- **TASK DIRECTIONS**
From the listing below, set down exactly the lines between the one holding "The width and height of the screenshot is (923, 1316)." and the one holding "Task: Open the 查看全部 link", inclusive. No other line is wanted.

═════ DATA FOR ANALYSIS ═════

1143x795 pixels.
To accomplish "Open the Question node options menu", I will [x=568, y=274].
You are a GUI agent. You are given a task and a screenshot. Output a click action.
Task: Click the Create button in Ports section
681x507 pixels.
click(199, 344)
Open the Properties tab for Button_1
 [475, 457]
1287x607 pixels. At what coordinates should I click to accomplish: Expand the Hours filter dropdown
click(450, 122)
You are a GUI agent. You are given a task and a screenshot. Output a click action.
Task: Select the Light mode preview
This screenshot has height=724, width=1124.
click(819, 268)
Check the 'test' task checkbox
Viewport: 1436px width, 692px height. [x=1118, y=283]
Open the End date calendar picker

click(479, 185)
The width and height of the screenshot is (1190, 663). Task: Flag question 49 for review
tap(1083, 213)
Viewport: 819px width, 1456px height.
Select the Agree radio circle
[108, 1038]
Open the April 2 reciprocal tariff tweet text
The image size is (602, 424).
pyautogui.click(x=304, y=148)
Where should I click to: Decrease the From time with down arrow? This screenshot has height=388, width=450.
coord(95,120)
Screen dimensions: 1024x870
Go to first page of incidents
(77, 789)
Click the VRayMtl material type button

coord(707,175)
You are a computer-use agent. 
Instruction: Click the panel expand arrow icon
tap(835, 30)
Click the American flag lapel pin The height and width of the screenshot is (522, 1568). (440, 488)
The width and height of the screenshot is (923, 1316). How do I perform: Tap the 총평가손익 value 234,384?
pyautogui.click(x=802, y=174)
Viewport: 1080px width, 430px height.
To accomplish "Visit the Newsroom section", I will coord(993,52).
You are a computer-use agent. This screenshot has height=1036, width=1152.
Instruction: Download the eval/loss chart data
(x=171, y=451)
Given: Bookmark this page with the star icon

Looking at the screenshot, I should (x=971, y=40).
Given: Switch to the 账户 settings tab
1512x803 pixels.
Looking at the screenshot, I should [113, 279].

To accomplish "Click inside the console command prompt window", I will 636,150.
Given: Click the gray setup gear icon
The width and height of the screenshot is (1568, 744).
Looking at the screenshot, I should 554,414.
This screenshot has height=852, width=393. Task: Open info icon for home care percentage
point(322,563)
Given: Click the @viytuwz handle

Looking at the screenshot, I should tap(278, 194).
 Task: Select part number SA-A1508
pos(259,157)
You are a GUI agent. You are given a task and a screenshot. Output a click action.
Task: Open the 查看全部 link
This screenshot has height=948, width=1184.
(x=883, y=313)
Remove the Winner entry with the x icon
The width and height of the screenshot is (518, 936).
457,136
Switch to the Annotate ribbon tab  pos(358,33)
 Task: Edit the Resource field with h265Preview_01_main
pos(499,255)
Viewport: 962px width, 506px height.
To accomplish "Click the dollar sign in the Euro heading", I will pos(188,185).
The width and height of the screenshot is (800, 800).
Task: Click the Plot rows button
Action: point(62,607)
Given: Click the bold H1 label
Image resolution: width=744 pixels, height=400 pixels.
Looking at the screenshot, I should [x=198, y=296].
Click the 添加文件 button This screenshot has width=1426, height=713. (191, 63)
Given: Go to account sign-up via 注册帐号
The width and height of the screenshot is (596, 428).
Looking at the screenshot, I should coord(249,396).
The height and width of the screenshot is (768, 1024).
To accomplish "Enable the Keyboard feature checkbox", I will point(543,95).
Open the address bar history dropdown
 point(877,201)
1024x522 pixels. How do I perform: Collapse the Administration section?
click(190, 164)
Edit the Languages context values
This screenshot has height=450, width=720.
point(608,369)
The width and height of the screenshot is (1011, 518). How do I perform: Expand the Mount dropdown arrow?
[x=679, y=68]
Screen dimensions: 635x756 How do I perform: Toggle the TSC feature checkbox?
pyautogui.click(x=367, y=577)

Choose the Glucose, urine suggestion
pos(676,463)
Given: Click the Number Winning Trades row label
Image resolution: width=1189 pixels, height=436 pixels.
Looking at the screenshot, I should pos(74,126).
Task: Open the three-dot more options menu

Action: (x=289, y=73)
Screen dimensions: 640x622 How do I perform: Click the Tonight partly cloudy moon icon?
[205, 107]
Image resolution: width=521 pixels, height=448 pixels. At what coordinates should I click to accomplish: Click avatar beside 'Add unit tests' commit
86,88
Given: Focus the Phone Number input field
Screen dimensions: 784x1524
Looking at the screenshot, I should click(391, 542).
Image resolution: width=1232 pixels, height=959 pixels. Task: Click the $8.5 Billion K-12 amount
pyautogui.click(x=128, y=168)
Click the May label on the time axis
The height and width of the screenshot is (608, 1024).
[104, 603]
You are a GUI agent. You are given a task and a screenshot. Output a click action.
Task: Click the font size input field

═════

- **WRITTEN ANSWER**
The width and height of the screenshot is (923, 1316). How do I perform: Tap the 총평가손익 value 234,384?
pyautogui.click(x=802, y=174)
Viewport: 1080px width, 430px height.
To accomplish "Visit the Newsroom section", I will coord(993,52).
You are a computer-use agent. This screenshot has height=1036, width=1152.
Instruction: Download the eval/loss chart data
(x=171, y=451)
Given: Bookmark this page with the star icon

Looking at the screenshot, I should (x=971, y=40).
Given: Switch to the 账户 settings tab
1512x803 pixels.
Looking at the screenshot, I should [113, 279].

To accomplish "Click inside the console command prompt window", I will 636,150.
Given: Click the gray setup gear icon
The width and height of the screenshot is (1568, 744).
Looking at the screenshot, I should 554,414.
This screenshot has height=852, width=393. Task: Open info icon for home care percentage
point(322,563)
Given: Click the @viytuwz handle

Looking at the screenshot, I should tap(278, 194).
 Task: Select part number SA-A1508
pos(259,157)
You are a GUI agent. You are given a task and a screenshot. Output a click action.
Task: Open the 查看全部 link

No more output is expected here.